Bitcoin is a decentralized form of digital currency based on a system of trust underpinned by cryptographic puzzles such as various properties of Elliptic curves. Without delving too much into the mathematical aspect of it, let’s see how the Bitcoin trust system is built. To properly grasp the key ideas in this post, profound knowledge of cryptography is not needed. But, it is expected that you have the basic understanding of a private and public key.
Each time you want to authorize a payment, you’re asked for some sort of verification. The purpose of the verification is that once you’ve authorized a deal under your name, it is irreversible. Of course, there are cases where you might want to add a clause that the payment has to go in the other direction if certain conditions are not met (escrow). But once a deal has been authorized with a signature, it is set in stone. And the only question is: can you verify with complete certainty that it was indeed authorized by the person whom it is supposed to signify? Mechanism for such verification keep evolving as security loopholes get discovered¹. The problem of identifying someone using their signature isn’t just limited to payments. It’s an age old problem. There was a time when expensive emblems were used for sealing letters as a proof that the letter was indeed from a certain authority.
Sealed letters and application
The practice of sealing letters have been replaced by PGP keys. PGP keys are interesting because in some ways they are very similar to Bitcoin keys. Let’s look at PGP for a minute and later see how Bitcoin builds on that.
Sample PGP signed message
There are two ways you might want to use a PGP key:
1. For encrypting and decrypting emails. If anyone intercepts, they are not able to decipher what is written in the email.2. For signing messaging. If anyone intercepts, they are able to verify the authenticity of the message.
PGP signing flow diagram
We are more interested in the latter.
PGP effectively replaces the sealing device. The process works as follows. You, first, have to generate a public key-private key pair. Now you write your email. After you are done, you take your private key and the email, run it through PGP signing program and out comes a signature. This signature can only be produced by someone who holds the private key. How does one know for sure? Well, you take the message and the signature, and run it through a PGP verification program providing the public key of the sender. This program will tell you if the email was indeed constructed by the person whom he is claiming to be. The only question that remains to be answered is: how do you get the public key? It’s an interesting problem because the encryption techniques don’t provide you with any mechanism for it. It’s entirely left in the hands of the users. Typically, in the case of PGP, users upload their public keys to some central server² so that anyone can fetch it.

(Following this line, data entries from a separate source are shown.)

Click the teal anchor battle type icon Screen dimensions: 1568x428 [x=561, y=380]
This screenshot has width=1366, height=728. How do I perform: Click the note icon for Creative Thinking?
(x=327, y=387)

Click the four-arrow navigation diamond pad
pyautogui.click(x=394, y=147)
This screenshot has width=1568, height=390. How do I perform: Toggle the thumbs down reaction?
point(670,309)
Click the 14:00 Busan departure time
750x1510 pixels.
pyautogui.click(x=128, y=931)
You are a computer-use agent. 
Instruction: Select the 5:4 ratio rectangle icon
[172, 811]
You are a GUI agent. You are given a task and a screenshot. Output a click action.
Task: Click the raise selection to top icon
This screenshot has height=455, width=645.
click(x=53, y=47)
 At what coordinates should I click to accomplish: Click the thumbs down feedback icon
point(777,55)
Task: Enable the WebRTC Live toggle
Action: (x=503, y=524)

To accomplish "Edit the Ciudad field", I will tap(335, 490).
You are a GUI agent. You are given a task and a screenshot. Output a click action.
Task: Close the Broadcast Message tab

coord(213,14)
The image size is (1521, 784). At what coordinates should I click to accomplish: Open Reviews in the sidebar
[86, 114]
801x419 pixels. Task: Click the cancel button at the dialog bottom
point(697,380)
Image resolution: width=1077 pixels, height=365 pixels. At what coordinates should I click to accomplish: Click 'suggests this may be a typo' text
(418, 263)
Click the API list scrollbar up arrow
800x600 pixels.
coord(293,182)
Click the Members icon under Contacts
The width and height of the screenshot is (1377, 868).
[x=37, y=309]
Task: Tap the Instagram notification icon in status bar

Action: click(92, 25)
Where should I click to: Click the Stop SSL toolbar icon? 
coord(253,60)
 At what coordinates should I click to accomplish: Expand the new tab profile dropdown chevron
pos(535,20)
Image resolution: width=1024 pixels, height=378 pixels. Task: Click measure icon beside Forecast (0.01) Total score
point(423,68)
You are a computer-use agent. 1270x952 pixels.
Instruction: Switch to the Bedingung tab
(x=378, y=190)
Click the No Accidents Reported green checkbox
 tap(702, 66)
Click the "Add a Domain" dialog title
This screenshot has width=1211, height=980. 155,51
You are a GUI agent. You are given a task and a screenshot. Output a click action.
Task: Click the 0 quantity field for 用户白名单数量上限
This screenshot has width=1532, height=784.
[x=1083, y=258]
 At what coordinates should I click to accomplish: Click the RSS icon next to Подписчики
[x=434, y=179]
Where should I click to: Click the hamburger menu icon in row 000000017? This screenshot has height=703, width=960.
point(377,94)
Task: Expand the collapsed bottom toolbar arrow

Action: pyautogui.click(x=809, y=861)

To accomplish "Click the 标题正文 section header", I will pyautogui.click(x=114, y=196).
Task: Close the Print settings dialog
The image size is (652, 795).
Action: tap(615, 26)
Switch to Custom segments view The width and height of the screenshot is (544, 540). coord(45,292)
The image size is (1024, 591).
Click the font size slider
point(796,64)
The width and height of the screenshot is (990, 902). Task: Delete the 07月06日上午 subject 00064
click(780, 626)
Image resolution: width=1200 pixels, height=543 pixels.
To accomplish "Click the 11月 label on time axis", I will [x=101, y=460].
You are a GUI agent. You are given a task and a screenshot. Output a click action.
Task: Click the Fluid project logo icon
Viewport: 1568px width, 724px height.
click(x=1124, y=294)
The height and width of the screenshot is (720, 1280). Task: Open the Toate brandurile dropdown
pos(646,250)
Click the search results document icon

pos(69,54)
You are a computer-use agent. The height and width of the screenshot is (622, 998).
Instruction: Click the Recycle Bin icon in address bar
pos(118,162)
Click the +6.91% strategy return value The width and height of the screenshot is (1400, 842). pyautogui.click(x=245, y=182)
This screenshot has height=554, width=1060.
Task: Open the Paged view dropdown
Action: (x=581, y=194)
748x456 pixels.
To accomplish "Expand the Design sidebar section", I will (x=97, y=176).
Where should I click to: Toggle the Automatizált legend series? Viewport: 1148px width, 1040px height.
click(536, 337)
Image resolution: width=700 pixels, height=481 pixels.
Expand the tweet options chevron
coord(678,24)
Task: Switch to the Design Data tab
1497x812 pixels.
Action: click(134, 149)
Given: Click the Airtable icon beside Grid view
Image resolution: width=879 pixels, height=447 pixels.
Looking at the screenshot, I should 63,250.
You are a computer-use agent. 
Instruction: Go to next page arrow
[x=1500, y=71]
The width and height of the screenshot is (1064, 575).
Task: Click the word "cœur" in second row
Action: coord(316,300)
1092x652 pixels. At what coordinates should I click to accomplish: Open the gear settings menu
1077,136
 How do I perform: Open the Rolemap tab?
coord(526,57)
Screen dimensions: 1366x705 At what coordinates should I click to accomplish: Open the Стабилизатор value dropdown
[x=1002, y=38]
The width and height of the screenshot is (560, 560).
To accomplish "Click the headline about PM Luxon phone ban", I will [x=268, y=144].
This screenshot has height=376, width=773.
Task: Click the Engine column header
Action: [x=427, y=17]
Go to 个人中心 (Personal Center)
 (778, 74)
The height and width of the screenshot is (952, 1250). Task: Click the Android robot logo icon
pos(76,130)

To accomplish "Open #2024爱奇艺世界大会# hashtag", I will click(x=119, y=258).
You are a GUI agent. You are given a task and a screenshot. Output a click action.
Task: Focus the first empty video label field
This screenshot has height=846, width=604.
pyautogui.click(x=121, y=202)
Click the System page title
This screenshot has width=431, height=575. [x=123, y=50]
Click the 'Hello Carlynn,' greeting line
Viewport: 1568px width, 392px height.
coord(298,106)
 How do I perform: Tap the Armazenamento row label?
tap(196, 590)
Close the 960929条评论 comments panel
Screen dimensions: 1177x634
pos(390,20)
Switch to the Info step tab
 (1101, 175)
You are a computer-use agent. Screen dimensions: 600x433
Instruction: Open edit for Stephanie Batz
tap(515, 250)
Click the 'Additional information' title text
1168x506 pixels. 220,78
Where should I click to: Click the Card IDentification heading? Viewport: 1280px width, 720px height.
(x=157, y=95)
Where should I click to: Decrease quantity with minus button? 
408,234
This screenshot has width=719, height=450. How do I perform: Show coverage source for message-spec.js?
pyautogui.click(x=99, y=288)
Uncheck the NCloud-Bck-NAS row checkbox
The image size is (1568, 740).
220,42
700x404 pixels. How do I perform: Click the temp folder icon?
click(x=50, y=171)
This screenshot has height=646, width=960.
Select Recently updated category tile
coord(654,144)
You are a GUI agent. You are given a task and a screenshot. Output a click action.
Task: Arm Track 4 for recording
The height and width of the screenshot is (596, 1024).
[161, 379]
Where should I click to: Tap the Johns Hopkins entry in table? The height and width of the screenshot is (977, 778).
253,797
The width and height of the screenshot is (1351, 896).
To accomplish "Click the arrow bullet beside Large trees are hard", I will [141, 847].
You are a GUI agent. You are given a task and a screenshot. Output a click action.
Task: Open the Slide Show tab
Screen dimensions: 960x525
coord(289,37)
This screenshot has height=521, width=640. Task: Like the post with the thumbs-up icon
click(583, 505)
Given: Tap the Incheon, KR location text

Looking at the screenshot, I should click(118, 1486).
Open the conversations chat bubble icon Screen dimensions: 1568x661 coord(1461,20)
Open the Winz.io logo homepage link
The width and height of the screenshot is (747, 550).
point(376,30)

Bitcoin uses a very similar process of public key cryptography. Instead of signing messages, however, the bitcoin program allows you sign to transactions.
So now that you have gotten an understanding of how PGP encryption works, you can start thinking of Bitcoin signatures. It’s a little tricky however. The naive thinking would be to expect that when you create a transaction offering to deduct X amount of bitcoins from your account and transferring them to Y, you would simply sign this proposal. But that has a problem. If you are just creating transactions stating that you want to transfer your assets, then who verifies that you do indeed have the money? It would require some central authority for verification. That’s not how Bitcoin is designed to work. The power ultimately rests in the hands of the users. Bitcoin proposes a nifty solution. Here’s the idea: it is only possible for you to have bitcoins if you received bitcoins at some point in the past. Hmm… aha! Make public key serve the role of identity. This way the only person who can claim the transaction, is the one who holds the private key. And so, Bitcoin signatures serve two-fold purpose:
The latter is fundamental. We will see in some other post how this forms the basis for wallets (or collection of accounts). By the way, Ethereum works slightly differently in a way that it does introduce a standalone concept of accounts³. But Bitcoin is simply a chain of transactions. And so, for ownership, you have to scan the chain of transactions and to spend them, you have to unlock them and use them in a transaction.
Side Note: You might be wondering: Ethereum has a better design because it allows for creation of accounts. It really depends on the use-case. Simplicity in design is what allows the system to remain streamlined and Bitcoin does achieve its purpose of being a store of value. Ethereum, on the other hand, enables more use-cases but at the cost of being less streamlined and more bulky.
Each transaction is composed of inputs and outputs. Each input comprises of some previous transaction. And each output comprises of the destination where the funds are being sent. When you sign a transaction, you sign both inputs and outputs. By the signing the inputs, you are effectively saying that you are the true owner of those coins. And by the signing the outputs, you are agreeing that you do indeed want to send those coins to the specified address. To keep the money flow going, each output of a transaction is used as input to another transaction.
outputs consumed as inputs
Enough theory. Let’s see a real transaction.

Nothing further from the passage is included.